Jesus and the Whip of Cords

In the Gospel for this Sunday in John 2:14-16, we read about Jesus making a whip out of cords.  None of the other Gospels mention a whip.  Only in John does Jesus seem to lose control and start swinging at people and animals.

This passage has been used to justify many forms of violence in the history of the Church.  I myself have heard it used so many times as a prooftext that Jesus was no sissy and was willing to roll up his sleeves and “act like a man.”  So I wrote a post to try to correct the mistaken impression that Jesus was actually hitting people.  The Greek grammar is rather clear that he was only herding sheep and oxen with the ropes that he picked up.  You can read the rest here.  A sneak peak:

Nothing in this passage serves as justification for doing physical violence to other human beings, much less as a “just war” proof text.  Jesus was no sissy, but not because he went around whipping merchants.  If we want an example of his “manliness,” we need look no further than Sunday’s second reading from 1 Corinthians 1:22-25: “We proclaim Christ crucified… [for] the weakness of God is stronger than human strength.”  Unfortunately (for some), such passages don’t justify the pummeling of one’s neighbor.
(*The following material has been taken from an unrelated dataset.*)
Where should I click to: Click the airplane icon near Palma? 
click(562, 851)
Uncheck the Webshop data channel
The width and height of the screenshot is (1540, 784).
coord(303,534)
We may just have to deal with the fact that it’s us, and not Jesus, who seem to want and need that justification.

  • Chris Sullivan

    You are right Nathan, and your interpretation fits very well with Pope Francis homily yesterday that Jesus never strikes anyone.

    God Bless

  • Julia Smucker

    Your point about the “coercive power” based on “the authority of the voice of Jesus” reminds me of John Allen’s recent point (citing a political scientist named Joseph Nye, who I’m not familiar with) on “the Vatican as the world’s most important soft power — that is, a superpower not through military or economic might but by its ability to move hearts and minds.” The moral force of this is perhaps too often underestimated.

  • Ronald King

    I am going to read a book by Gerald Posner entitled God’s Bankers which was featured on John Stewart last Thursday. It seems the Vatican has more than soft power

  • http://postfuturum.wordpress.com postfuturum

    It’s still a great example of biblical direct action.